The Labor Department said on Thursday its producer price index for final demand fell 0.4 percent last month, declining for the third time this year. The PPI increased 0.2 percent in March.
In the 12 months through April, producer prices fell 1.3 percent, the biggest year-on-year decline since 2010, after declining 0.8 percent in March.
Economists had forecast the PPI rising 0.2 percent last month and falling 0.8 percent from a year ago.
A drop of 0.7 percent in the index for final demand goods accounted for more than 70 percent of the decline in the PPI last month. Energy prices fell 2.9 percent after rising 1.5 percent in March. Food prices fell for a fifth straight month.

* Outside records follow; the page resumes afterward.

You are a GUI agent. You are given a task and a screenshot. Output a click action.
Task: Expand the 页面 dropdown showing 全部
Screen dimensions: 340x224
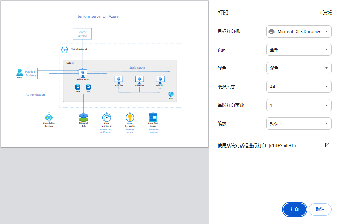point(299,50)
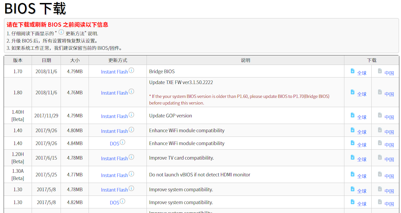The height and width of the screenshot is (213, 401).
Task: Open Instant Flash link for 1.40H Beta
Action: 114,116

The dollar, which has gained about 11 percent against the currencies of the United States' main trading partners since June, and lower energy prices are keeping inflation subdued.
That, together with signs of a modest rebound in economic growth after a dismal first quarter, suggest the Fed should be in no rush to start tightening monetary policy. Most economists do not expect the U.S. central bank to hike rates before September.
The Fed, which has a 2 percent inflation target, has kept its key short-term interest rate near zero since December 2008.
Last month, the volatile trade services component, which mostly reflects profit margins at retailers and wholesalers, fell 0.8 percent after slipping 0.2 percent in the prior month.
A key measure of underlying producer price pressures that excludes food, energy and trade services ticked up 0.1 percent after rising 0.2 percent in March.